When I was in Oxford last February, for our last night there we ate in town. We had time to kill before we were to meet our dinner guests and we walked around the area where we were eating (it's where Le Petit Blanc is so I'm sure someone can fill in the street.) Since we were thinking about eating Indian, we checked out all the Indian restaurants on the street. There were 3 or 4 of them. Not remembering the exact cost, the one at the bottom of the street priced their chicken curry at X. And the next place, which was slightly up the hill from the first place charged 50p more. By the time we got to the top of the hill, the price of chicken curry was something like 2 pounds more expensive then at the bottom of the hill. And the decor of the restaurant went from standard issue Indian to slightly posh. All the space of a block and a half.

That is the issue that I raised. And it was really Robert Brown's issue that he raised during the summer. Has something happened at the three star restaurants where they have changed the ratio of where their price point falls among the various choices of eating out? And if they have, for whatever reason, that doesn't sound arbitrary to me, it sounds purposeful. And the issue is, can it be maintained? Or are they redefining who the haute cuisine ritual is for? It's only after they make their motivations clear, that the market will either accept or reject their premise. Exactly the same way that the real estate market sometimes pushes mulitples above 10X. But history has shown that to be a temporary condition and the market ultimately crashes, and then it eventually resets itself back at ten.

Posted

Okay guys. We've done the theory. Let's move on to practise. Do any of YOU mind paying bug bucks for foodie experiences? and if so, what arer the thigns you don't mind paying it for? And has it been worth it - within your own moral universe?

Jay

Posted

Marcus: So what do you think the profit margin is at a Michelin three-star restaurant? Tell us a number, and show me how any given restaurant is out of whack.

There is no extortion or undue exaction in the purely voluntary relationship between a Michelin three-star restaurant and its customers, and therefore no conceivable way to describe any aspect of the pricing structure as "gouging." It's easy to call anything that feels expensive "gouging," but it's not accurate. And as I said before, it's not as though these three-star restaurants are raking in money hand over fist. Many of them are struggling to break even at their current price levels. Were they hugely profitable, others would enter the arena and compete. As it is, nobody wants to because even with 3000% markups on some bottles of wine you can't get bank loans, you can't find investors, and you can't get all that rich.

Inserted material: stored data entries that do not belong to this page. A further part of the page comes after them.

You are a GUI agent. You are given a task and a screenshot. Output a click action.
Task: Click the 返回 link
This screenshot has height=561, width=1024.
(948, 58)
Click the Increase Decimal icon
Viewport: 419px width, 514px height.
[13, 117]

Steven A. Shaw aka "Fat Guy"
Co-founder, Society for Culinary Arts & Letters, sshaw@egstaff.org
Proud signatory to the eG Ethics code
Director, New Media Studies, International Culinary Center (take my food-blogging course)

Posted
When I was in Oxford last February, for our last night there we ate in town. We had time to kill before we were to meet our dinner guests and we walked around the area where we were eating (it's where Le Petit Blanc is so I'm sure someone can fill in the street

Walton Street, Jericho. Oddly, the cheapest of those Indians, the Bombay, at the top of the street, is the best. It's BYO. The others are standard-issue curry house crap.

From Your Oxford Correspondent.

Posted
That real estate is worth approximately 10 times the rent roll is a longheld ratio. That musical copyrights are usually valued between 6-8 times the publisher's net income stream,  is long held as well. And my guess is if we were to do the research, there has traditionally been a correlation in price between three star restaurants, and the restaurants in the categories below three star.

Don't you see you're talking about two completely different concepts as between your first two examples and your third? Were you to continue the analogy you'd have to ask about a restaurant's gross versus its expenses, and there all you'd get is a valuation of the restaurant not a determination of the validity of its menu prices. Moreover, the ratios in real estate and publishing are simply based on the anticipated income stream from an investment. There is no investment when it comes to buying food; it's just a simple purchase of a consumable that can never be resold, banked, invested, or anything else.

Steven A. Shaw aka "Fat Guy"
Co-founder, Society for Culinary Arts & Letters, sshaw@egstaff.org
Proud signatory to the eG Ethics code
Director, New Media Studies, International Culinary Center (take my food-blogging course)

Posted

Yes, please, concentrate everyone. This man has an article to research after all.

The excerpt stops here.